Flow inefficiencies in non-obstructive HCM revealed by left ventricular kinetic energy and hemodynamic force analysis from 4D flow CMR

Abstract

Patients with non-obstructive hypertrophic cardiomyopathy (HCM) exhibit myocardial changes which may cause flow inefficiencies not detectable on echocardiogram. We investigated whether left ventricular (LV) kinetic energy (KE) and hemodynamic forces (HDF) on 4D-flow CMR provide more sensitive measures of flow in non-obstructive HCM. 90 participants (70 non-obstructive HCM and 20 healthy controls) underwent 4D-flow CMR. Patients were categorized as phenotype positive (P+) based on maximum wall thickness (MWT) ≥15mm or ≥13mm for familial HCM, or pre-hypertrophic sarcomeric variant carriers (P-).
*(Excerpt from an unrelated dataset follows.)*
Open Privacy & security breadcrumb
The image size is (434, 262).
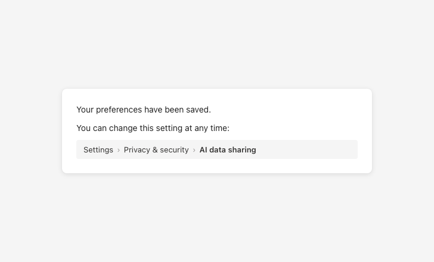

LV KE and HDF were computed from 4D-flow CMR. Stroke work was computed using a previously valdated non-invasive method. P+, P- and controls had comparable diastolic velocities and LV outflow gradients on echocardiography, LV ejection fraction and stroke volume on CMR. P+ had greater stroke work than P-, higher systolic KE compared to controls (5.8vs4.1mJ, p=0.0009), and higher late diastolic KE relative to P- and controls (2.6vs1.4vs1.9 mJ, p<0.0001 respectively). MWT was associated with systolic KE (r=0.5, p<0.0001) and diastolic KE (r=0.4, p=0.005), which also correlated with stroke work. Systolic HDF ratio was increased in P+ compared to controls (1.0vs0.8, p=0.03) and correlated with MWT (r=0.3, p=0.004). Diastolic HDF was similar between groups. Sarcomeric variant status was not associated with KE or HDF. Despite normal flow velocities on echocardiography, non-obstructive HCM exhibited greater stroke work, systolic KE and HDF ratio, and late diastolic KE relative to controls. 4D-flow CMR provides more sensitive measures of hemodynamic inefficiencies in HCM, holding promise for clinical trials of novel therapies and clinical surveillance of non-obstructive HCM.